Wu suggests a futures contract to determine what the market response would be before any nuclear options are pursued. One currently on offer on cryptocurrency exchange Bitfinex shows Bitcoin Unlimited having a fraction of the value of Bitcoin Core. But Wu says the contract is not structured correctly and instead suggests one with three possible outcomes: Bitcoin Unlimited after a fork; Bitcoin Core after a fork; and Bitcoin Core as it is now, no forks. (The current contract could be lumping together the latter two possibilities into one.)
Whether this death match ends in disaster or a truce remains to be seen. After all, Bitcoin's "death" has been pronounced many times. However, while Bitcoin’s price has been seesawing, the value of Ethereum has more than doubled in the past two weeks and quadrupled since January, giving it a market capitalization of almost $4 billion. Bitcoin’s has now risen to $18 billion by press time, though it was as low as $15.5 billion on Saturday. Still, many cryptocurrency traders talk of what they foresee as “the flipping” — the moment when Ethereum’s market capitalization surpasses that of bitcoin’s. Some industry players surmise that if bitcoin underwent some fiasco around the same time Ethereum gained more validation, the two market caps could cross and never reverse. (Bitcoin's block size debate may have also gotten at least one Ethereum developer contemplating reducing the reward to their miners.)
Lingham no longer even cares about DeSantis’s theory that Wu, Ver, McAfee and company planned to use their new mining facilities to force a fork to Bitcoin Unlimited. “I don’t want to delve into the details of whether this is true or not,” he says. “It’s irrelevant. The point is … this should not be possible in bitcoin.”
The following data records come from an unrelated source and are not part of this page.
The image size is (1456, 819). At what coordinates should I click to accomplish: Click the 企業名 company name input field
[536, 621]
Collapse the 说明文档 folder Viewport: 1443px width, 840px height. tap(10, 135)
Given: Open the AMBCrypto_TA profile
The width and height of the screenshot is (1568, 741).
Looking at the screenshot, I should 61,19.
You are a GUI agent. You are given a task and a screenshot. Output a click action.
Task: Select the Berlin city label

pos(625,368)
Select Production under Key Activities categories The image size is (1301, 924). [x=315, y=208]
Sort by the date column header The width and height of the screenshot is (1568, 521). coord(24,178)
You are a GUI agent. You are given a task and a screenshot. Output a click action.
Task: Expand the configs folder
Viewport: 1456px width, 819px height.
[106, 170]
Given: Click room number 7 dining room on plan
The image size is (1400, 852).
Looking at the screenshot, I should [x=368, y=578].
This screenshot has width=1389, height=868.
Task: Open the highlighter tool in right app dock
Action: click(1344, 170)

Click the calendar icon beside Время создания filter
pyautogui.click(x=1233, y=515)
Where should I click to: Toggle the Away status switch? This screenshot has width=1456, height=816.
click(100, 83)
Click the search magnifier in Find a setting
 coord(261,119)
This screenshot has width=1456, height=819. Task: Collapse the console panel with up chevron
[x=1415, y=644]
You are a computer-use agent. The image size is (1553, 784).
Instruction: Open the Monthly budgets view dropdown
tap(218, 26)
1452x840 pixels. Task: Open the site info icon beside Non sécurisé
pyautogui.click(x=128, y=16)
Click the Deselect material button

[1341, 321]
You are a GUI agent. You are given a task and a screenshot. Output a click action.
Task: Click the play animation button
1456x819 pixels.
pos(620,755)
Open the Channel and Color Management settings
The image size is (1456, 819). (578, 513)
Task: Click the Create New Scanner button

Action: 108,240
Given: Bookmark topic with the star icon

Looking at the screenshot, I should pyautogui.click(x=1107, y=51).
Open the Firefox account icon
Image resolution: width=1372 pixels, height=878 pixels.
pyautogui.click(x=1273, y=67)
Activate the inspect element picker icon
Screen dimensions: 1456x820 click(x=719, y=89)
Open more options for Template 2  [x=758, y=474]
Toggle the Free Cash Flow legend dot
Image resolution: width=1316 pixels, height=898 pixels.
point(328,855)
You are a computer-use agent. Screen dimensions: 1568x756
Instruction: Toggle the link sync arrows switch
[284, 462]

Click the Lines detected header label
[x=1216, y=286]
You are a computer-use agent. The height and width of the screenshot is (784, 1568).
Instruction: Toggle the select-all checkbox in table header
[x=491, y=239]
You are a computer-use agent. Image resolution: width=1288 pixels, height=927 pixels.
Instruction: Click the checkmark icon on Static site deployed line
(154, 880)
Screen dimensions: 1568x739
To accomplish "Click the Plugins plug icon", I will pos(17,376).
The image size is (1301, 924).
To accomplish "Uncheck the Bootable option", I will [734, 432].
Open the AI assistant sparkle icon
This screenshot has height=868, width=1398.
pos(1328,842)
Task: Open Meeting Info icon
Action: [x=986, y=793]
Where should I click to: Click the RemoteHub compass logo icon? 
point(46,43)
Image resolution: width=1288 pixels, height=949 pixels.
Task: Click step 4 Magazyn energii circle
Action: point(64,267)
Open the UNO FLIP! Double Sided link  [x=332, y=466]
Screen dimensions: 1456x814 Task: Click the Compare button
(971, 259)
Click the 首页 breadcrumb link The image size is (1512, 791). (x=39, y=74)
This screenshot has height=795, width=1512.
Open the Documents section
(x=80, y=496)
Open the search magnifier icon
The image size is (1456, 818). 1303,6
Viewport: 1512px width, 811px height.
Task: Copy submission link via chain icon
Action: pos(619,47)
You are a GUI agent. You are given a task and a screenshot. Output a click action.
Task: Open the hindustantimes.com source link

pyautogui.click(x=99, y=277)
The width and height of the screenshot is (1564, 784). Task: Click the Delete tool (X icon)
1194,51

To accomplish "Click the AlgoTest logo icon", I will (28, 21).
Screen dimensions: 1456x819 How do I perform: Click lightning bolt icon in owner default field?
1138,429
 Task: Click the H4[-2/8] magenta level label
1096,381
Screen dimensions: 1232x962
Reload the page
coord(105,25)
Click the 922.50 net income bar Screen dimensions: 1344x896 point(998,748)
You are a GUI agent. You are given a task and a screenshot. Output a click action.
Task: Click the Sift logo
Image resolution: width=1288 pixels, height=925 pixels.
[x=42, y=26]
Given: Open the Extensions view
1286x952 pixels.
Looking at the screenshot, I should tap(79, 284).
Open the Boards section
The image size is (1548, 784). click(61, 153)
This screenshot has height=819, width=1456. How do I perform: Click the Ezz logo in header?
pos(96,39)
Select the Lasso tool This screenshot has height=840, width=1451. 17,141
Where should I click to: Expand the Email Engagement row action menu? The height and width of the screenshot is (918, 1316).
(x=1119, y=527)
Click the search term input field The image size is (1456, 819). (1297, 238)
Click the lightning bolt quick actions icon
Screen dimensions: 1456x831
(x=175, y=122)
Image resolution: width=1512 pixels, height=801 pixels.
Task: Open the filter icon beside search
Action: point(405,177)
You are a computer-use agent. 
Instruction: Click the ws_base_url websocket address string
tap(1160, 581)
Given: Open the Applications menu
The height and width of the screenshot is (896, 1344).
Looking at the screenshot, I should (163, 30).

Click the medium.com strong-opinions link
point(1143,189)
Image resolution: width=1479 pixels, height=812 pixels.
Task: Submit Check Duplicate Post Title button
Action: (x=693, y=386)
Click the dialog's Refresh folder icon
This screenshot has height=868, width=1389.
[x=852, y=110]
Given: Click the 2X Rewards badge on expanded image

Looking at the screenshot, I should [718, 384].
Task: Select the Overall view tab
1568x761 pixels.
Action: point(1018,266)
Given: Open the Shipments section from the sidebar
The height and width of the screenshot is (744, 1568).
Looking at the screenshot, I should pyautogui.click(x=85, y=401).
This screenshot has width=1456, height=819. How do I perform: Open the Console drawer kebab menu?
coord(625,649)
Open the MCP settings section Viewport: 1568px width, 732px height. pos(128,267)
Despite the bitter grudges held on both sides, multiple sources said that they thought the most likely outcome was that no hard fork would occur. “My suspicion is these people aren’t dumb enough to try to actually, in such a public way, get control of bitcoin because they know it would lead to a big price drop in general, no matter how good the outcome was,” says Peter Todd, a bitcoin protocol researcher who is aligned with DeSantis and Core. “I think the most likely scenario is that nothing will happen. I really mean nothing.”